◆ Objective ◆
Please repeat word for word the part of the text below on the UAW's loss at the Chattanooga Volkswagen plant that opens with the words containing "We’ll explain why" and closes with "plant in Chattanooga.".

◆ Text passage ◆
§
The beating that the UAW took in the election at the Volkswagen (VW) plant in Chattanooga, Tennessee a month or so ago was nothing compared to the beating that unions took before and after that defeat.
In the good old days of organized labor, it was “look for the union label.” In these extremely trying times for them, it is look at the unions being labeled. In our opinion, this is bad for the American worker and the American economy.
We’ll explain why later in this blog. Let us begin, however, by examining some of the discussion leading up to and following the 712 to 626 employee vote not to unionize the VW plant in Chattanooga.
In Tennessee, much of the business and political community from inside the state and around the country united to fight against the UAW. On the political front, federal and state elected officials voiced concerns about the negative impact that unionization would have on the plant’s competitiveness and Tennessee’s business climate.
Specific assertions included: Auto suppliers would not come to Chattanooga if they would be close to a unionized plant; VW would not expand the plant to produce its new mid-size sport utility vehicle if the plant went union; and, the state legislature was not likely to support future subsidies to a unionized VW.
On the business front, a group put up a billboard stating, “Auto Unions Ate Detroit. Next Meal: Chattanooga.” The National Right to Work Committee brought legal challenges against the UAW’s organizing activities and Grover Norquist’s Center for Worker Freedom weighed in as well against the labor union.
This show of force on multiple fronts carried the day for those with anti-union positions. It wasn’t just the staunch opposition that led to the UAW’s defeat, however, according to Robert Samuelson of the Washington Post.
After citing other causes such as “the South’s anti-union tradition” and political and conservative opposition — Samuelson asserts, “But the deeper cause is simpler. Private sector unions can no longer provide big benefits to members.”
§
◆ Data section ◆
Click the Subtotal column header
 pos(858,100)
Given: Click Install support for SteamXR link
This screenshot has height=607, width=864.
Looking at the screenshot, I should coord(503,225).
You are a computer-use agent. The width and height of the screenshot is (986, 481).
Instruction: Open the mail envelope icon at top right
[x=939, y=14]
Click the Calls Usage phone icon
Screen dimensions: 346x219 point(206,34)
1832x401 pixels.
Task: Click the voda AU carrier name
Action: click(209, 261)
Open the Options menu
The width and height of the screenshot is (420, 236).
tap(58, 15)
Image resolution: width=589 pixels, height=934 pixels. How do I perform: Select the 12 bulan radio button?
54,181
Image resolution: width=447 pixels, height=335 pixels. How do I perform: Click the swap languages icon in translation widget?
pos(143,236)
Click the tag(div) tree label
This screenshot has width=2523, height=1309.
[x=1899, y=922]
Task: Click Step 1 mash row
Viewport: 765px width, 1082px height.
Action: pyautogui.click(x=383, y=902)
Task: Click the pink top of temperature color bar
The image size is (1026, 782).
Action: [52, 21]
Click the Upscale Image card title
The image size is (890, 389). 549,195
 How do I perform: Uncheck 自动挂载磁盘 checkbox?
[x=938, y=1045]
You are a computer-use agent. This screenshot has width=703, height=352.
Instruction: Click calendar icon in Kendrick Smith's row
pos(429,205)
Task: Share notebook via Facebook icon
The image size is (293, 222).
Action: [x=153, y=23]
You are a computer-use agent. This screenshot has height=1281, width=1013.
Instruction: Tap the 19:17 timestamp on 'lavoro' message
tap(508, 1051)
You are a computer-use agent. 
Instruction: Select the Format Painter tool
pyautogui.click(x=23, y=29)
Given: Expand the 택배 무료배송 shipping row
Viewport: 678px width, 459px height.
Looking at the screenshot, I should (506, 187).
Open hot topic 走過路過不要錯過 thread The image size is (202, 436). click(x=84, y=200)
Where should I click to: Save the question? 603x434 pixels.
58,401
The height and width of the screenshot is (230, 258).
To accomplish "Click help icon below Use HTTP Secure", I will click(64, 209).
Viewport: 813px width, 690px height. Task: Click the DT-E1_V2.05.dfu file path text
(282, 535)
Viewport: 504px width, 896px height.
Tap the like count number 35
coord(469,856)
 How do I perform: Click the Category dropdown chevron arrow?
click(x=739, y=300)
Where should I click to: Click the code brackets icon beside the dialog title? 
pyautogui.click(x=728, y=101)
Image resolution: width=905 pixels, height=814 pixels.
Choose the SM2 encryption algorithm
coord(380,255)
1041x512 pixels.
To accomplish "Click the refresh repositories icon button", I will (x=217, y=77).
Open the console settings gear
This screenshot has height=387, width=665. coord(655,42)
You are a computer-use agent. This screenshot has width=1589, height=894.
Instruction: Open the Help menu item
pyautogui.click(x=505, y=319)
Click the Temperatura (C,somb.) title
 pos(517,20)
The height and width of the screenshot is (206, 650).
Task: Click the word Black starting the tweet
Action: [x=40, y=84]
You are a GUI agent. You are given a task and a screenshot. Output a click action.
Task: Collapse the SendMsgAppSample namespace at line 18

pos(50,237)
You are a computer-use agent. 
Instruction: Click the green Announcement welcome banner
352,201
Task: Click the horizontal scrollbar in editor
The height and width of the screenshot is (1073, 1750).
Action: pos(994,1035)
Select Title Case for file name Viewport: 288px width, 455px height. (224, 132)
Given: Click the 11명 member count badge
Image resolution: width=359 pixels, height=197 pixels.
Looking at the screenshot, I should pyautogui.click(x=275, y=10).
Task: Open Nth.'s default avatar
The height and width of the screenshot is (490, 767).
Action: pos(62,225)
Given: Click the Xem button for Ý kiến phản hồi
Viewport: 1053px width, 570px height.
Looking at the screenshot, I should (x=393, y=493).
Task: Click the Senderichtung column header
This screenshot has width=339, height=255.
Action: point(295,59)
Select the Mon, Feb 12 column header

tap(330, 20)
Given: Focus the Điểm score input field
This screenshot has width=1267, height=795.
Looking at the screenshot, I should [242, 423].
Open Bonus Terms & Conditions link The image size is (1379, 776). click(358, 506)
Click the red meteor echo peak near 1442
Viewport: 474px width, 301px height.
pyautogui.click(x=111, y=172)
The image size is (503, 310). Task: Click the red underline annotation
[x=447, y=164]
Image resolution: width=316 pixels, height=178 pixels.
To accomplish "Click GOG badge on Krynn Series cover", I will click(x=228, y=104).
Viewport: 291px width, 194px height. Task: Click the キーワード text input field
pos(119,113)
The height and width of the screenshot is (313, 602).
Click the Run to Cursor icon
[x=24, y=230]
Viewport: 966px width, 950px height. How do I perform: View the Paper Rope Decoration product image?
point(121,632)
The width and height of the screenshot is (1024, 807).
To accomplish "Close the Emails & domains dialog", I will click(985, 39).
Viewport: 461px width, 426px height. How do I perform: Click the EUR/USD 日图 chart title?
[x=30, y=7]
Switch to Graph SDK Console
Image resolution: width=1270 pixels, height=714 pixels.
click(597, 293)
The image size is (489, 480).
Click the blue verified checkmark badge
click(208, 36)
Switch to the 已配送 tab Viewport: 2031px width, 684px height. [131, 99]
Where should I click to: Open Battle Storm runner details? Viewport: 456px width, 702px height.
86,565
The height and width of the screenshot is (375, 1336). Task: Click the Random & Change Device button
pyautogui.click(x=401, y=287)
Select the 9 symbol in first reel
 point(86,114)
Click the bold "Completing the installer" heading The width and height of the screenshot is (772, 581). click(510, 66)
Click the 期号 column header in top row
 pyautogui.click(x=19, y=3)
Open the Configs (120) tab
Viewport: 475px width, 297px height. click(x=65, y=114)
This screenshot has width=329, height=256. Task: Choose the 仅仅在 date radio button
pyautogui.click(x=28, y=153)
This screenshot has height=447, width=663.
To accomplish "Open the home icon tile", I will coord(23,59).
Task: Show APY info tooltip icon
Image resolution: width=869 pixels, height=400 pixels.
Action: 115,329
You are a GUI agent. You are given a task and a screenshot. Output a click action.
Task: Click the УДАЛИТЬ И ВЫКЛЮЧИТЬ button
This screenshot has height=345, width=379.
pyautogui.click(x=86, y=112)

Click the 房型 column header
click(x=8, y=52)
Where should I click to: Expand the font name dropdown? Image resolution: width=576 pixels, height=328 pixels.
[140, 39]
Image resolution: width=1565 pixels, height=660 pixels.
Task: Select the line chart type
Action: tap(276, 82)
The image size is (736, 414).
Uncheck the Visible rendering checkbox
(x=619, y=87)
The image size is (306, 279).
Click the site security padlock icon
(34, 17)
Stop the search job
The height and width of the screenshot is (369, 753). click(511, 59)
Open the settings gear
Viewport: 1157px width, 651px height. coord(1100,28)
§
◆ Output of the exercise ◆
We’ll explain why later in this blog. Let us begin, however, by examining some of the discussion leading up to and following the 712 to 626 employee vote not to unionize the VW plant in Chattanooga.